Dodatkowo rozwód z Łukaszem Nowickim w 2012 roku nie wpłynął dobrze na jej wizerunek w mediach. Mimo że bilety na jej koncerty nie sprzedają się najlepiej, Halina z nowym ukochanym jednak wysupłała pieniądze na wakacje.
Mauritius nie jest najtańszym wyborem, ale jak widać, Mlynkova nie zamierza oszczędzać na wypoczynku. Już na samą rajską wyspę lecieli nie byle jakimi liniami lotniczymi.

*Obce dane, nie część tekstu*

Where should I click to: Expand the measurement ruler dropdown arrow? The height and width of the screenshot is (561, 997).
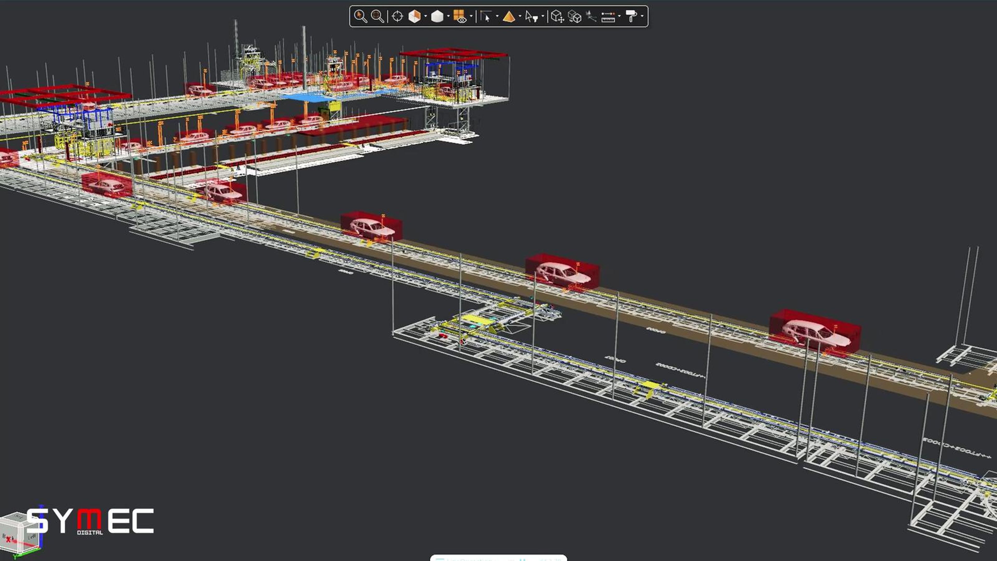[x=619, y=16]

Potem było już tylko lepiej. Cudowne widoki, palmy i Halinka w kostiumie kąpielowym na jachcie. Jednak największą sensację wywołało zdjęcie z lwem!
Gwiazda odwiedziła Park Casela, który jest obiektem zoologiczno-rozrywkowym. Za dodatkową opłatą turyści mogą właśnie przebywać z lwami i z nimi spacerować. Wokalistka skorzystała z tej możliwości, spełniając tym samym jedno ze swoich marzeń.
Piosenkarka pozuje z piękną lwicą. Jednak zarówno ona, jak i osoba stojącą koło niej, zapewne przewodnik, trzymają w rękach kije. Gwiazda w opisie zdjęcia zapewnia, że nie są one po to by straszyć wielkiego kota, ale powodu dla którego go ma, nie podała.
Jedna z fanek zauważyła, że lew nie wygląda na szczęśliwego.
"Smutna ta lwica...biedna" - napisała jedna z komentujących.
Najważniejsze jednak, że Halinka była szczęśliwa i będzie miała cudowne wspomnienia z parku rozrywki! Takie naładowanie akumulatorów na pewno bardzo przyda się Mlynkovej, by po powrocie do Polski ruszyć z całą siłą do pracy.